Cuando alguien se equivoca tan violentamente en la respuesta a una reclamación pacífica ya no puede hablarse de torpeza sino de soberbia. Desconozco aún quién dio la orden de que entrara, ayer, la policía en un recinto privado universitario; quién se arropó la potestad de saltarse la legalidad del muy constitucional derecho de expresión; quién malentendió la concesión que la ciudadanía, en una democracia, les hace a algunos de sus trabajadores para que porten armas para defenderla, no para atacarla; quién va a hacer lo posible para tapar este escándalo. Y tengo un verdadero interés personal en que todas esas incógnitas me las aclare un juzgado justo porque, ahora mismo, me siento enormemente desprotegido. Toda la ciudad de Cádiz lo está, mientras no nos aclaren lo ocurrido y se depuren responsabilidades, pero hasta el final, hasta la misma expulsión de políticos y policías que no sirven para protegernos.
Vayamos por partes. En una decisión colectiva, un grupo de personas interrumpió una charla-conferencia pronunciada por el juez Marlaska y el periodista Ridao para leer un comunicado. Ambos han apelado a su propia libertad de expresión para mostrar su rechazo a esa interrupción. Pero, como ocurre con los grandes valores cuando se banalizan, o se interpretan como un exclusivo derecho de casta, el derecho a expresarse no se anula porque alguien les rebata o les muestre incluso un abierto rechazo a sus personas, sino sólo cuando se impide comunicar el propio pensamiento. O se castiga, si no gusta. No fue el caso. Una vez expresada la opinión del colectivo sobre el desalojo de Valcárcel, se marcharon y el acto, incluyendo las doctas lecciones de democracia de ambos ponentes, siguió todo lo tranquilo que permitió la barbarie de lo que sucedía afuera. La única agresión al ejercicio de la libertad de expresión se produjo al salir del Aula Magna, cuando alguien decidió que los momentos de molestia, o de mera descortesía según sus viejos manuales de urbanidad, padecidos por los conferenciantes merecían ser tratados como si de un presunto delito se tratase. Demasiado tosco como para calificarlo de simple torpeza. Como también asistimos ahora al maquillaje revisionista de nuestra Constitución bicentenaria, no está de más recordar que la tan alabada Libertad de Imprenta, aprobada entonces, no supuso la desaparición de represalias por las opiniones publicadas, sino sólo que éstas se tomaban después de expresar la opinión y no antes. Pero la gente siguió yendo a la cárcel lo mismo. Que se celebre eso como un logro da escalofríos.

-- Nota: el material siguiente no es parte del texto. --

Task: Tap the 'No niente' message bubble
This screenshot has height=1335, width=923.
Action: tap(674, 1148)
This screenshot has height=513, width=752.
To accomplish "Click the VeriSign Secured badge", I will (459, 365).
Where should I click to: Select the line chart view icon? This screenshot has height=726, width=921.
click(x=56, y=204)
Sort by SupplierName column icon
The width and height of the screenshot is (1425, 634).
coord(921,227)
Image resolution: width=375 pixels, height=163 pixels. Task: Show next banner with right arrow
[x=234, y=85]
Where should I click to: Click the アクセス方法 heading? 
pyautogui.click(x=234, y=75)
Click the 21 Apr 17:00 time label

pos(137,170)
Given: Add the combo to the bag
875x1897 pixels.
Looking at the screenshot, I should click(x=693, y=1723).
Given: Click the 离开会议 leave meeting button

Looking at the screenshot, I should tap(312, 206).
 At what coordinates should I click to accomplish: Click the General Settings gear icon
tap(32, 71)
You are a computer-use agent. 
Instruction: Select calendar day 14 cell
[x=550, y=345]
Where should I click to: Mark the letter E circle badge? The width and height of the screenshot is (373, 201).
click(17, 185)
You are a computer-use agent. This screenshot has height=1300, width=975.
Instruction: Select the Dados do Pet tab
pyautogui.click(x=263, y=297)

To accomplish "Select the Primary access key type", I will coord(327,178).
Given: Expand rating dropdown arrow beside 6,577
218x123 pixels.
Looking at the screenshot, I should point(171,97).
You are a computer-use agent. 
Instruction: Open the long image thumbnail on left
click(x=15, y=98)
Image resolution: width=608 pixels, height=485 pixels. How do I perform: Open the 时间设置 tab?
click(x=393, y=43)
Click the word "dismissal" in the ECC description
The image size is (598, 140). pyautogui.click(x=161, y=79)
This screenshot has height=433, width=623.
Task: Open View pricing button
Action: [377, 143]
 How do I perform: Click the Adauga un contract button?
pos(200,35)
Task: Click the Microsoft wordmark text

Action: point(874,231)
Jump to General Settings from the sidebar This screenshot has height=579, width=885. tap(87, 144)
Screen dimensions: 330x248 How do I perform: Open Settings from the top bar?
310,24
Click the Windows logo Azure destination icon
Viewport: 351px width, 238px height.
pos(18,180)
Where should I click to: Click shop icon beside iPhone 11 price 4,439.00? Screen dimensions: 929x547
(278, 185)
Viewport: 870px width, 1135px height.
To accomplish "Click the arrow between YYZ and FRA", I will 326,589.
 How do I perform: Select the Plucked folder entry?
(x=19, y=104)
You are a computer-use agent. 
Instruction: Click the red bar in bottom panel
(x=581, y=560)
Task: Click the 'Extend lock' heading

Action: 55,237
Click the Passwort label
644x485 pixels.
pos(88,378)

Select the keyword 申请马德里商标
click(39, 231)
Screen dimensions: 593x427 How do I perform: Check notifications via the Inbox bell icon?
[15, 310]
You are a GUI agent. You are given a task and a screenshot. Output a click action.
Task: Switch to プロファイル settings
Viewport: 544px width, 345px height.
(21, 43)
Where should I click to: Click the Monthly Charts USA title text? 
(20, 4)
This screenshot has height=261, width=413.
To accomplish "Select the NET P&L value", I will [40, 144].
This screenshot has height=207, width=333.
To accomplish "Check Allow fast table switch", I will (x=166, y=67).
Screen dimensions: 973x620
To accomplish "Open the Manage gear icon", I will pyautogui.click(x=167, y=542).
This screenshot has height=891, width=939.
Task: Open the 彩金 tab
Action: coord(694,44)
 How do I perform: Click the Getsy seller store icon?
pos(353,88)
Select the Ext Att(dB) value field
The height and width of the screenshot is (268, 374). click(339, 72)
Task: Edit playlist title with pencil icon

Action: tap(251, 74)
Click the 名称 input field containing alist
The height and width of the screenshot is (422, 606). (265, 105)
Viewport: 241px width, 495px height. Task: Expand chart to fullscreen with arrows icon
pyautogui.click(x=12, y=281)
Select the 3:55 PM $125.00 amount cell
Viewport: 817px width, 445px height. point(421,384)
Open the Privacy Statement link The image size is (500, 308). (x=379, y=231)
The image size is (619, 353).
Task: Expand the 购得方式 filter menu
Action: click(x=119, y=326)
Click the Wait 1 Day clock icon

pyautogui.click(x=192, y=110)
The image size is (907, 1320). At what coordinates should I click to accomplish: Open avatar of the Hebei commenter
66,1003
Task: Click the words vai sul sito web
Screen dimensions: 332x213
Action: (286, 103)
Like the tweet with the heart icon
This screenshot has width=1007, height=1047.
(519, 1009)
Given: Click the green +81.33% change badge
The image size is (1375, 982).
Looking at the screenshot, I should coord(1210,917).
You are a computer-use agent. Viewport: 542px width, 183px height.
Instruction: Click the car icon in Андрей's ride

La policía necesita una orden judicial para entrar en un recinto privado. Sólo la constatación de un delito flagrante permite una intervención sin esa orden. Salvo que, de antesdeayer a ayer mismo, se haya cambiado el Código Penal, la interrupción verbal de una conferencia no tiene consideración de delito. Yo espero que el titular de esa propiedad allanada, es decir el Rector, acuda al juzgado, no como testigo sino como denunciante, para que algún juez o jueza nos aclare si, a partir de ahora, una discusión acalorada en la casa de cada cuál, puede ser motivo de intervención de los antidisturbios. Por lo mismo, también espero que la policía haya depositado ya en dicho juzgado el posible material fotográfico intervenido, por tener consideración de prueba documental de los hechos denunciados, tanto en la lectura del comunicado como en la posterior actuación policial. Si tales fueran considerados delito, la destrucción de esas pruebas sería, a su vez, un delito distinto, de complicidad o encubrimiento. Es lo que tienen estos formalismos de la democracia. Cuánto trabajo para que la justicia sea, simplemente, justicia. Y qué lejos hoy.
Cuánto arrogante despropósito, y cuánto ensañamiento, para acallar una opinión que no les gusta.